Geodesics on a supermanifold and projective equivalence of super connections

TL;DR

This paper extends the classical theory of geodesics and projective equivalence to supermanifolds, defining supergeodesics and establishing conditions for projective equivalence of superconnections.

Contribution

It introduces a definition of supergeodesics via tangent bundle projections and proves a super version of Weyl's characterization of projective equivalence.

Findings

Supergeodesics are projections of integral curves of a vector field on the tangent bundle.

Supergeodesics coincide with free particle trajectories when the connection is metric.

Two torsion-free superconnections are projectively equivalent if their difference tensor is expressed by a super 1-form.

Abstract

We investigate the concept of projective equivalence of connections in supergeometry. To this aim, we propose a definition for (super) geodesics on a supermanifold in which, as in the classical case, they are the projections of the integral curves of a vector field on the tangent bundle: the geodesic vector field associated with the connection.
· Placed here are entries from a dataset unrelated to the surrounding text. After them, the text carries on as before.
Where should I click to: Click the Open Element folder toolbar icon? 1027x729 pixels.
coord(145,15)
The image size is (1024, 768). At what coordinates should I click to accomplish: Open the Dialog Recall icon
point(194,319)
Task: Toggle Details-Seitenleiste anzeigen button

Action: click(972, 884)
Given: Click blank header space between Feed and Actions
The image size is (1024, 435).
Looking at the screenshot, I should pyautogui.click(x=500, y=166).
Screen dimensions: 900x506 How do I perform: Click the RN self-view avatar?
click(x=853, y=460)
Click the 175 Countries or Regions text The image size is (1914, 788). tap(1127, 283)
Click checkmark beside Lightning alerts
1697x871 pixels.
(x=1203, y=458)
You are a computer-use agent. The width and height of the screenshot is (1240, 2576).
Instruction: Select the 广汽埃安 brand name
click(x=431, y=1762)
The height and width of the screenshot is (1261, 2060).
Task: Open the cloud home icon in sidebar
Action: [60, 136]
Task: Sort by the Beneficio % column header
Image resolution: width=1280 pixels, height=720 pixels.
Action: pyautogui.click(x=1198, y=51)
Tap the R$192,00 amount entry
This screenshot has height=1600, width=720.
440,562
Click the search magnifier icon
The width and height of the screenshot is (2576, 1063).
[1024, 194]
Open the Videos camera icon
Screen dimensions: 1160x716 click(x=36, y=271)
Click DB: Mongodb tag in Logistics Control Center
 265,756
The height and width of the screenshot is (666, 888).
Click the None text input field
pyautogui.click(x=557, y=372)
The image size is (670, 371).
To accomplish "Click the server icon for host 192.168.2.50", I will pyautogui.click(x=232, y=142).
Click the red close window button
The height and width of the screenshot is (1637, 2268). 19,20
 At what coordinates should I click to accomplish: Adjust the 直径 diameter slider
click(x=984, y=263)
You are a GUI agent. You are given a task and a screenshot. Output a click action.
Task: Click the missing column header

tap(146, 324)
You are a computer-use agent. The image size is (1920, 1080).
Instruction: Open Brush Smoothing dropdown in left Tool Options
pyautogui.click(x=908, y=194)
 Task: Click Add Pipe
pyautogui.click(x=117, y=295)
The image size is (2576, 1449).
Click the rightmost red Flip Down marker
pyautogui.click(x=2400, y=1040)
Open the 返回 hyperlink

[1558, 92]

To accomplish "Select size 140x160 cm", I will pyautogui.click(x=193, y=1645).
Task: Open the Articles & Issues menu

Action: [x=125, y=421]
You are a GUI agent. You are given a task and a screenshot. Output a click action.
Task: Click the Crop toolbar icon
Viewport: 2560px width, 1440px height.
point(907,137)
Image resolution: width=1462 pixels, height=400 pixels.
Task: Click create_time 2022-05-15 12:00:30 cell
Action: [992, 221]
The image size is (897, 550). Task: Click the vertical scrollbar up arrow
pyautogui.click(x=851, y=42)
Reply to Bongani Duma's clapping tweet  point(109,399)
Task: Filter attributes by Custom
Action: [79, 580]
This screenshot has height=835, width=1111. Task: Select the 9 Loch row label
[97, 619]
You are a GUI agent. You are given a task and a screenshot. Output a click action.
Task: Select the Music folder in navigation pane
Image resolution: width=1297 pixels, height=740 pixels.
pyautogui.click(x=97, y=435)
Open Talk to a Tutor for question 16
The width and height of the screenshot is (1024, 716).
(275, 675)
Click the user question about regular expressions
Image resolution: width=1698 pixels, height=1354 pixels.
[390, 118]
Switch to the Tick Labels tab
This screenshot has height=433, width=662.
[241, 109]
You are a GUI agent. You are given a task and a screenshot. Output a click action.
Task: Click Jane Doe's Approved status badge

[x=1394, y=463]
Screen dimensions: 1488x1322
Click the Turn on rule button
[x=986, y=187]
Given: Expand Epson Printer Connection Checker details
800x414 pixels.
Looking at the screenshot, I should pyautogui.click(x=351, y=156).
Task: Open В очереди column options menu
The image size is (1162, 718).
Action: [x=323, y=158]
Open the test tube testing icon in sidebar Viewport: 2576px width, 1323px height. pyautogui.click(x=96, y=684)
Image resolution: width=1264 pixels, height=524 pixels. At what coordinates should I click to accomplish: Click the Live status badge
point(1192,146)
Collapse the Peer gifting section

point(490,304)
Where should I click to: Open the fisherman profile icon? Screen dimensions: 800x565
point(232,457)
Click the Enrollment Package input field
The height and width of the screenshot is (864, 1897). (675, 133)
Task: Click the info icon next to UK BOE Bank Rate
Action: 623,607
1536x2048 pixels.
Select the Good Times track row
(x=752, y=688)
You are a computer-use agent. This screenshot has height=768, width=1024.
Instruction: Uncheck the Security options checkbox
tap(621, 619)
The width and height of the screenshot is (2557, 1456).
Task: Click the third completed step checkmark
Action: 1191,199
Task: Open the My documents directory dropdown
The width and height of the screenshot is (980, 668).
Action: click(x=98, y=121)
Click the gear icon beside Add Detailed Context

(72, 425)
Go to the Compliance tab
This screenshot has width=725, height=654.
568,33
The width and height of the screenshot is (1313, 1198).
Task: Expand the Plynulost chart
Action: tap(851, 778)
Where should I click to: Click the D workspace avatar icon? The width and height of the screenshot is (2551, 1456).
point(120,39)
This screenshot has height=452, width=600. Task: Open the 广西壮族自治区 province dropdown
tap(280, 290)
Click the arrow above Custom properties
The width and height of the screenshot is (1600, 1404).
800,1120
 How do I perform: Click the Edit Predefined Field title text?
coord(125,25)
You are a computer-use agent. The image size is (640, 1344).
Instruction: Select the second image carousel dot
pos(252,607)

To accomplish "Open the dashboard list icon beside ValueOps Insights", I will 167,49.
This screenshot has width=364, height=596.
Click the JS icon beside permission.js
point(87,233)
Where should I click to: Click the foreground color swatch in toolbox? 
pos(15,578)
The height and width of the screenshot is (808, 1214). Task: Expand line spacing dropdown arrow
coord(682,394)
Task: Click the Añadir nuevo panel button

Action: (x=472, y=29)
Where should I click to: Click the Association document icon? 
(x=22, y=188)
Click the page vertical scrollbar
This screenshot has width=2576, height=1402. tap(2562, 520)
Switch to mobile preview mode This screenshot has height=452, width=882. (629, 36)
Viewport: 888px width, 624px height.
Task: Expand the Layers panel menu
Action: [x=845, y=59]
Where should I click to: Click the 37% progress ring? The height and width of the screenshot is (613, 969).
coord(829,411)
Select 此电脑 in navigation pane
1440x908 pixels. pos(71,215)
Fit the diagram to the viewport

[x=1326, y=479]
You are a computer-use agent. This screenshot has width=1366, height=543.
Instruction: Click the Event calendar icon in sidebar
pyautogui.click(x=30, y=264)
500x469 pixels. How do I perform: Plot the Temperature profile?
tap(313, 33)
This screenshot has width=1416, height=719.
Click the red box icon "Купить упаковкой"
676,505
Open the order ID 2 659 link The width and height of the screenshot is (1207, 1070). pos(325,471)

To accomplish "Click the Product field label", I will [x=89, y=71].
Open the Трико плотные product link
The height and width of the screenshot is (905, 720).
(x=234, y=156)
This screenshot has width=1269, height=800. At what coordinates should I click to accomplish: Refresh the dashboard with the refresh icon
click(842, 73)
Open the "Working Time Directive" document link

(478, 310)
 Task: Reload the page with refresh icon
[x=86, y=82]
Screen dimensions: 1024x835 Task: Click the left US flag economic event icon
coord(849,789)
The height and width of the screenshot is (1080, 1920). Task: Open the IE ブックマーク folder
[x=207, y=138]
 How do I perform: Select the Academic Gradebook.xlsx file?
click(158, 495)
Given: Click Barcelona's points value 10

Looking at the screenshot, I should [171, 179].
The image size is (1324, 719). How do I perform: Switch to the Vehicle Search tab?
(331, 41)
Our (super) geodesics possess the same properties as the in the classical case: there exists a unique (super) geodesic satisfying a given initial condition and when the connection is metric, our supergeodesics coincide with the trajectories of a free particle with unit mass. Moreover, using our definition, we are able to establish Weyl's characterization of projective equivalence in the super context: two torsion-free (super) connections define the same geodesics (up to reparametrizations) if and only if their difference tensor can be expressed by means of a (smooth, even, super) 1-form.